Direct Gaze Briefly Disrupts Visual Working Memory
Research from Keele University and University of Birmingham has found that people are less able to recall the colour of the shirts others are wearing when others look directly at them.
“We found that people briefly lose the ability to encode colour information when task-irrelevant direct gaze is present,” explained Dr Jessica Wang, Lecturer in the School of Psychology at Keele University.
Using a change detection task, a typical measure for visual working memory, participants were shown 3-4 avatars wearing different shirts and tasked to detect changes in the colour of the avatars’ shirts, so that the avatars’ eye gaze was entirely irrelevant for the task at hand.
When participants were given 100ms to encode, they did significantly worse when the avatars were looking at them compared to looking away.

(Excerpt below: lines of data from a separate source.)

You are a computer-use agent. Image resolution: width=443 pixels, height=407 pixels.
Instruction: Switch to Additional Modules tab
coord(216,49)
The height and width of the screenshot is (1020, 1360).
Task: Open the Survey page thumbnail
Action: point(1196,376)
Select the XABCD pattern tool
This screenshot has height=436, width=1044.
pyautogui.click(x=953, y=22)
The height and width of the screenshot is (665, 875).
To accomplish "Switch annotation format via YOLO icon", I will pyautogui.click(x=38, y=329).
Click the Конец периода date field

However, their performance recovered when participants were allowed 400ms to encode, as this gave them enough time to make a second saccade and disengage from the avatars’ direct gaze.
Dr Wang added, “I think this is because direct gaze is an important social signal, with potential evolutionary roots for detecting threat. Therefore our attention is naturally drawn to direct gaze in the first instance. However, it is also important to be able to disengage from someone’s ‘stare’, and swiftly decide whether the stare is relevant, otherwise humans would not be able to function!”